Get-ADObject -Filter {objectClass -eq "nTDSConnection"} `
  -SearchBase (Get-ADRootDSE).configurationNamingContext -Properties fromServer |
  Where-Object {$_.fromServer -like "*OLDDC01*"} |
  Remove-ADObject -Confirm:$false

Group Policy Cleanup

Check if any GPOs reference the old DC explicitly — some environments use GPO preferences or logon scripts that hardcode DC names.
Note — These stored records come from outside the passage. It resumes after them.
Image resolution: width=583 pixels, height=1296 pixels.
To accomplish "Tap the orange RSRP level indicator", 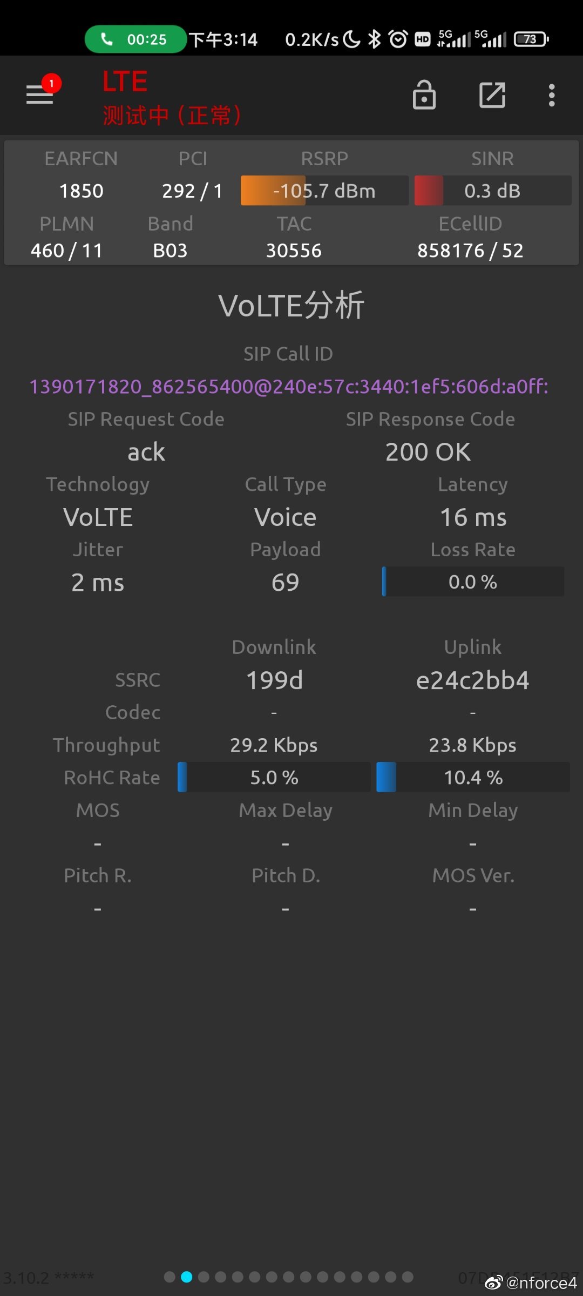I will (x=273, y=190).
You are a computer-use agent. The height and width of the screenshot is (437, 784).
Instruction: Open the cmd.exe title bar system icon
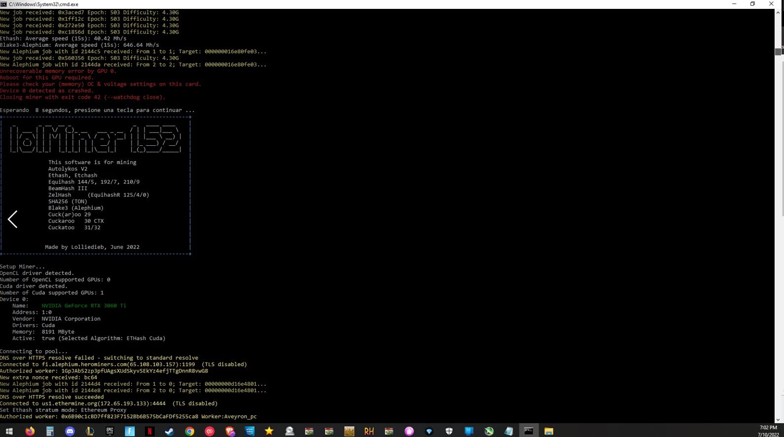[4, 4]
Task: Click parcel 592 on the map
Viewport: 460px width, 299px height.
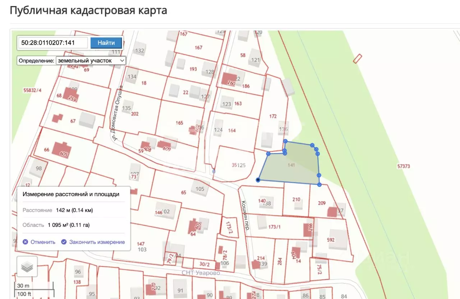Action: (x=331, y=240)
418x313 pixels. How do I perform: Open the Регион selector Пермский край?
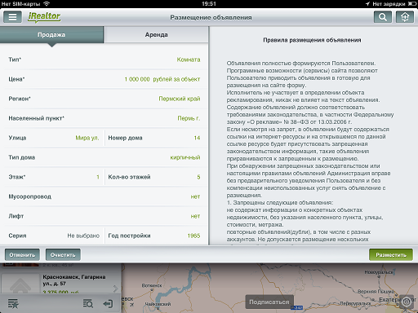click(x=105, y=99)
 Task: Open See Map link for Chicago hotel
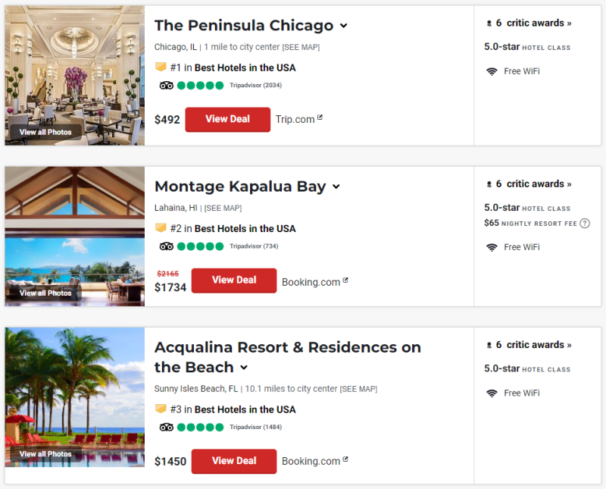coord(301,47)
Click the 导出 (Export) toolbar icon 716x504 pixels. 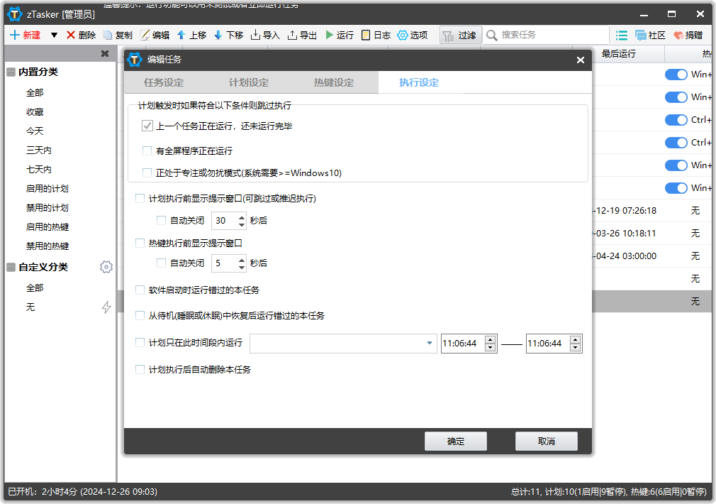click(x=302, y=35)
# Search all GPO reports for the old DC name
Import-Module GroupPolicy
Get-GPO -All | ForEach-Object {
  $report = Get-GPOReport -Guid $_.Id -ReportType Xml
  if ($report -like "*OLDDC01*") {
    Write-Output "Found in GPO: $($_.DisplayName) ($($_.Id))"
  }
}

Also check Group Policy's PDC Emulator reliance — if GPO processing is slow after the demotion, verify the PDC Emulator role was successfully transferred and is advertising correctly:

netdom query fsmo | findstr /i "PDC"
nltest /dsgetdc:corp.local /pdc

Final Verification

# Full health check across all remaining DCs
dcdiag /test:Replications /e
dcdiag /test:FSMOCheck /e
dcdiag /test:DNS /e

# Replication summary — should show no errors and no reference to old DC
repadmin /replsummary

# Confirm no more references to old DC anywhere in replication topology
repadmin /showrepl | findstr /i "OLDDC01"
# Should return nothing
You're done whendcdiag passes all tests, repadmin /replsummary shows 0 failures, and the old DC name appears nowhere in repadmin /showrepl output. Any remaining references at that point are cosmetic and will age out via AD scavenging.